Find every line in the listing below that contains the string "ratio", counting only matches in the same case, and copy each of those lines.

============

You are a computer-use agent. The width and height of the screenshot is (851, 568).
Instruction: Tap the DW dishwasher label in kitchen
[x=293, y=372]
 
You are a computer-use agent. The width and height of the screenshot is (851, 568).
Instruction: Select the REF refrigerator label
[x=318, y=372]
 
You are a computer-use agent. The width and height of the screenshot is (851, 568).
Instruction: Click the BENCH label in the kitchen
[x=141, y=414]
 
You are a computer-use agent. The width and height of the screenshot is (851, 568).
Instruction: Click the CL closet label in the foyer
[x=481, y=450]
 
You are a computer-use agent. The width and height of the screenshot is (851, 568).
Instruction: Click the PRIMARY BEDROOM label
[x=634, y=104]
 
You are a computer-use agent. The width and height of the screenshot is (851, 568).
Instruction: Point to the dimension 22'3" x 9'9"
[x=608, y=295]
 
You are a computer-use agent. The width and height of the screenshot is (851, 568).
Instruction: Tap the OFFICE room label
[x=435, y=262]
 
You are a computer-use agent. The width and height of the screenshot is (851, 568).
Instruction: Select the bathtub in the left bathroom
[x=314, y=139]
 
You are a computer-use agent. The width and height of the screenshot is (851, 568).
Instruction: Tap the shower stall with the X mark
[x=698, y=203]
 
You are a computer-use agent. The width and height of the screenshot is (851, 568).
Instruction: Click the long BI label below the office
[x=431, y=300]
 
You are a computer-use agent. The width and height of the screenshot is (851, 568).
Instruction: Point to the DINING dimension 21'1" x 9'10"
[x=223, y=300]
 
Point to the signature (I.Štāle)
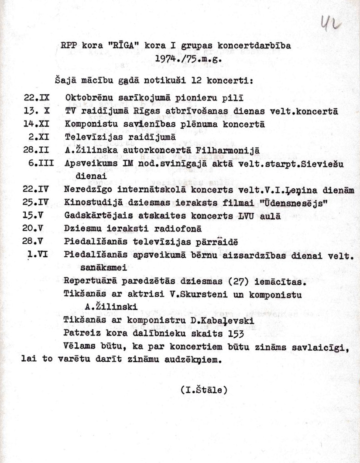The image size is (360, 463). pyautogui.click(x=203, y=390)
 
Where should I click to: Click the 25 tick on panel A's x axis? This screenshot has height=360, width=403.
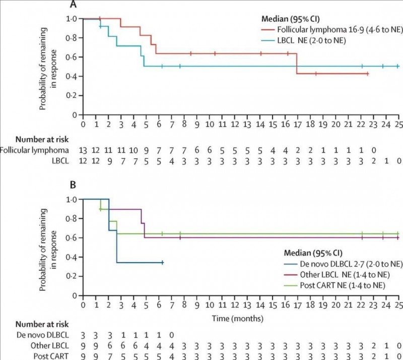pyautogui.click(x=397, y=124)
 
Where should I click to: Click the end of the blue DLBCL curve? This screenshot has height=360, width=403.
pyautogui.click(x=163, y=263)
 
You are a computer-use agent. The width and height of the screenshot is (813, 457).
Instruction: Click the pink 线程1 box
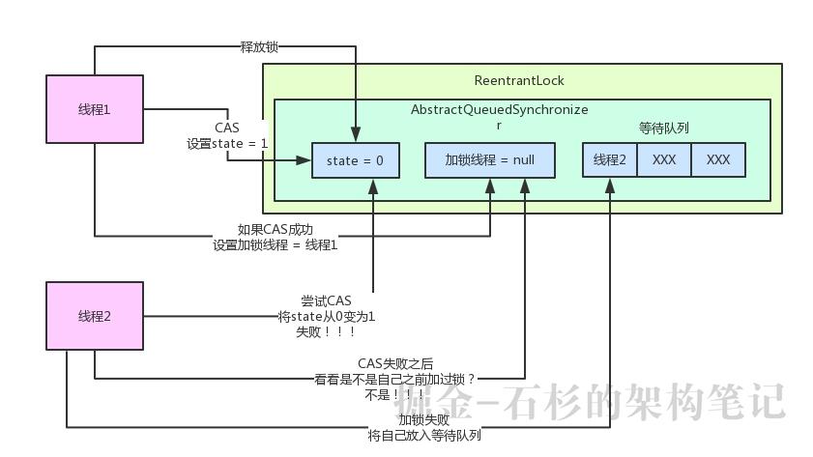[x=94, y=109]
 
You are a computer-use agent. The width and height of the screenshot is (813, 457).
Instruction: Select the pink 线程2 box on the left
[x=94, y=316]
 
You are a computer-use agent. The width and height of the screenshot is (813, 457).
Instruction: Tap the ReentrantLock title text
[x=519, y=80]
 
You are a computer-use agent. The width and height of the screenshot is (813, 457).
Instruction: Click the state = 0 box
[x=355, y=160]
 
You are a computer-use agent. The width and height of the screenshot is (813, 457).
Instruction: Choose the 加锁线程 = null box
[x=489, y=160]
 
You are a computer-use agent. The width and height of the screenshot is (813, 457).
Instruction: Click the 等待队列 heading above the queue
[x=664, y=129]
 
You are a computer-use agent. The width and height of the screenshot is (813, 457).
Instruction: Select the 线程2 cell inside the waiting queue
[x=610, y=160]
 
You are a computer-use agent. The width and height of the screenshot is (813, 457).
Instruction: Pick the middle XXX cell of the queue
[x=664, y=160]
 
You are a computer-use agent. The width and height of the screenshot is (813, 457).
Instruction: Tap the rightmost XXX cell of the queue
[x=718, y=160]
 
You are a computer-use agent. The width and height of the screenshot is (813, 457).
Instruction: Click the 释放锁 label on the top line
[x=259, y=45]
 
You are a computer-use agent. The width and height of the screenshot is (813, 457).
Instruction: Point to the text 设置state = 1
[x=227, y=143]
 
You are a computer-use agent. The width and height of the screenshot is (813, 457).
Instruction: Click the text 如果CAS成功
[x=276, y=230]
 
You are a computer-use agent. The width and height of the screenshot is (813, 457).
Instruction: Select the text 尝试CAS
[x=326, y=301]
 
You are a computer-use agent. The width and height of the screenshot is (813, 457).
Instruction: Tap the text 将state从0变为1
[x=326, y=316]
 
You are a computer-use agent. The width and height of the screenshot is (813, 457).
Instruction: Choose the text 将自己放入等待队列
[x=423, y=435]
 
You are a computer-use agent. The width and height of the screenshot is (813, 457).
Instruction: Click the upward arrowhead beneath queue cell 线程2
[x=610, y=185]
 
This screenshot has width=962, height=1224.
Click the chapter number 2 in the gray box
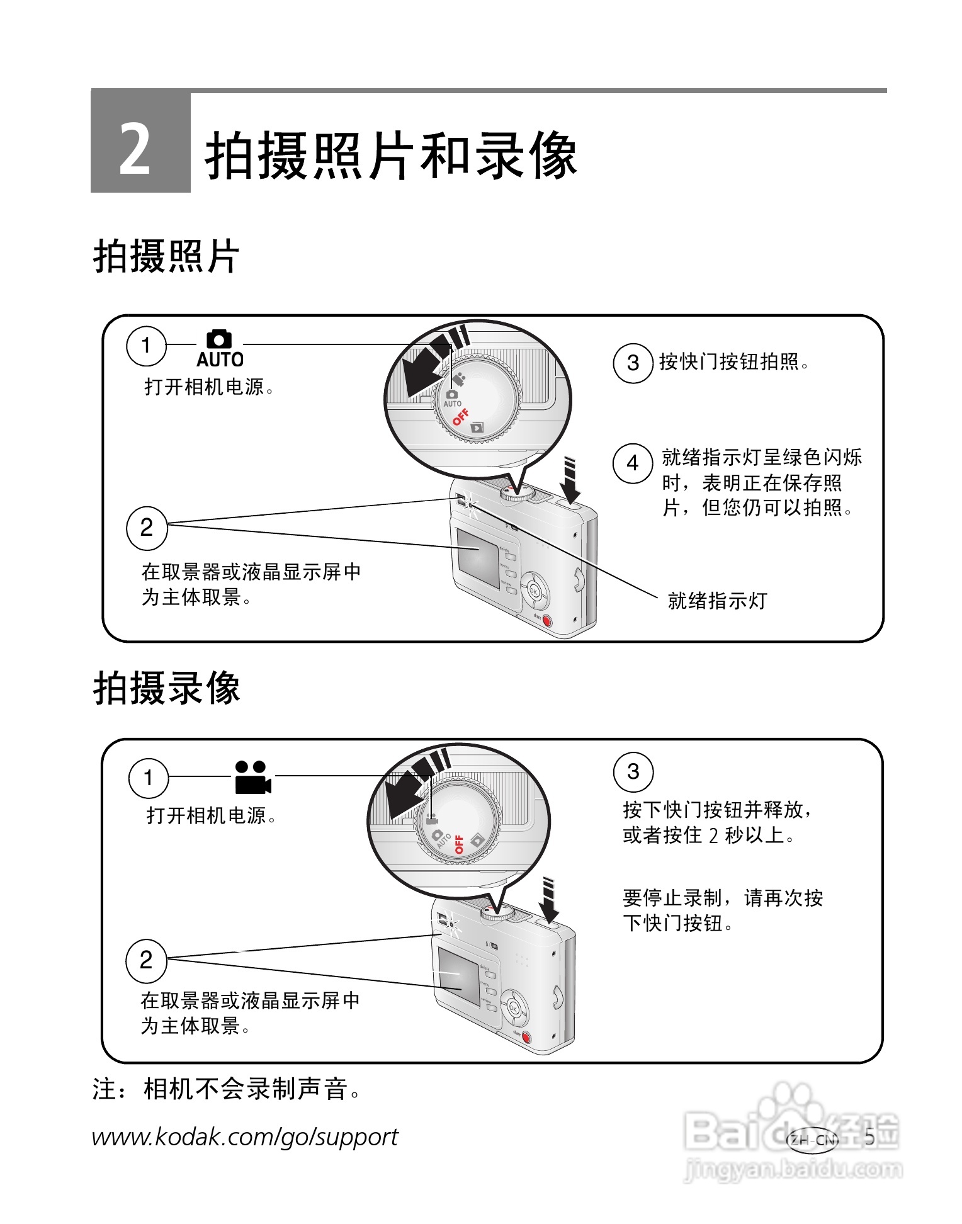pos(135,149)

============

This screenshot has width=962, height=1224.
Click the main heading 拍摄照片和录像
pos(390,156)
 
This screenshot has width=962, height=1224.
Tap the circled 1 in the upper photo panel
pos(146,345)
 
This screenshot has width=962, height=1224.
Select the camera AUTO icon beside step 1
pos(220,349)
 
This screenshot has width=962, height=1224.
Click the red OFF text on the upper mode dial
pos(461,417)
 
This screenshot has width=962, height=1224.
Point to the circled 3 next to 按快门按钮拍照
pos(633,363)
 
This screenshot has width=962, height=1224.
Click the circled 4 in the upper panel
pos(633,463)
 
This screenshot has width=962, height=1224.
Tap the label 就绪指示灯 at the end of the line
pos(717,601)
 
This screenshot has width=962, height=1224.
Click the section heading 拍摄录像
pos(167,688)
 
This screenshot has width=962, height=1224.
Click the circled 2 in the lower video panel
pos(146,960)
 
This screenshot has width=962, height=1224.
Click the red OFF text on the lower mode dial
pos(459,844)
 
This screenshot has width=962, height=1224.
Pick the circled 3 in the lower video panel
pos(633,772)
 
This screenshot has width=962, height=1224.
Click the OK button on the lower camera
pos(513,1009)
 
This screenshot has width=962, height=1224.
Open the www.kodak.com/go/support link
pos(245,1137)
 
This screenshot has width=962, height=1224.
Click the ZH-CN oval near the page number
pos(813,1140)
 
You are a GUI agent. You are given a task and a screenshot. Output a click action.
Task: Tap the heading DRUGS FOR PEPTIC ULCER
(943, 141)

============

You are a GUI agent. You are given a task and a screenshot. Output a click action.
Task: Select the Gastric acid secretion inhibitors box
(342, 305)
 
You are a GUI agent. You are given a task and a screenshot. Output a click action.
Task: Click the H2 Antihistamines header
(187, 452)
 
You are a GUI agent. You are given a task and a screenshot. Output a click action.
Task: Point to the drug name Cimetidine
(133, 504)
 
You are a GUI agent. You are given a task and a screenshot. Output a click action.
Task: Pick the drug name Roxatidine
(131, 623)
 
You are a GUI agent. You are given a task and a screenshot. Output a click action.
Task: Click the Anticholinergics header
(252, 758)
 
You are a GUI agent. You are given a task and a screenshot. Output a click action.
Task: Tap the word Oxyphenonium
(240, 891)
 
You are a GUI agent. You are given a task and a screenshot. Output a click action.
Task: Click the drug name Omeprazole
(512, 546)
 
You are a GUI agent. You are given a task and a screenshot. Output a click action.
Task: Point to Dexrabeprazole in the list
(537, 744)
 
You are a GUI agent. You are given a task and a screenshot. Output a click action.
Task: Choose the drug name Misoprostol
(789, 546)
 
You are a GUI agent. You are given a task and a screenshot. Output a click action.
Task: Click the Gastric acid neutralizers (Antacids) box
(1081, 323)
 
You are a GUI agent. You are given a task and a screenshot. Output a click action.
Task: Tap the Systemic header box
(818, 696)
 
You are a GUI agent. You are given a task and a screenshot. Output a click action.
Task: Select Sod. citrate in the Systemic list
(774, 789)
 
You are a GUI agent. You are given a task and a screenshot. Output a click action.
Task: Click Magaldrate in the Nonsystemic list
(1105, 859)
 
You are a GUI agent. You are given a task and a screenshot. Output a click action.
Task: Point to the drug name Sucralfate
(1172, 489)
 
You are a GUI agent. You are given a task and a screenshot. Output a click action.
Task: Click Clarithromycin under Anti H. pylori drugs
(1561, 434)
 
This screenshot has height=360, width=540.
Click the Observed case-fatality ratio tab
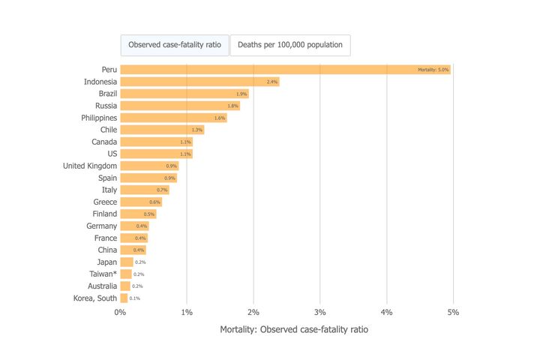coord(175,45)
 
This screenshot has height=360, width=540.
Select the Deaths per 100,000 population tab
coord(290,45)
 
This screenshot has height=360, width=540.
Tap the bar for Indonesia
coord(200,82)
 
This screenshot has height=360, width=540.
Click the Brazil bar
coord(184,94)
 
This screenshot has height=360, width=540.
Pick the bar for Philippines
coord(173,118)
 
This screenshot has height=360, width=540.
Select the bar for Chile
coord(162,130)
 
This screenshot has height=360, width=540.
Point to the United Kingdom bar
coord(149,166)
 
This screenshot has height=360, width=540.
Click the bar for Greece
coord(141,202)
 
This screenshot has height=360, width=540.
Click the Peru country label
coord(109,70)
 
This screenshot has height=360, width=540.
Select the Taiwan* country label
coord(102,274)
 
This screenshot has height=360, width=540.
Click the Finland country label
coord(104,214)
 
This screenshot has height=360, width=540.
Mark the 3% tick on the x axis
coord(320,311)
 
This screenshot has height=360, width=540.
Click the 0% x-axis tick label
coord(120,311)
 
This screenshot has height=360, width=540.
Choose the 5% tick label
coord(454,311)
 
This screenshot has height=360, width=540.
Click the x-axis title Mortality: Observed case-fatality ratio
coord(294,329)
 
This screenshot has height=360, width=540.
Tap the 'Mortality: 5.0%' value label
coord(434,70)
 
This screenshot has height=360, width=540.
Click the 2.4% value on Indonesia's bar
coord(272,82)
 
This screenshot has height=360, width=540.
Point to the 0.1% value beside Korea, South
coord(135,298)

============

▸ **WRITTEN SOLUTION**
Click the Observed case-fatality ratio tab
Click the x-axis title Mortality: Observed case-fatality ratio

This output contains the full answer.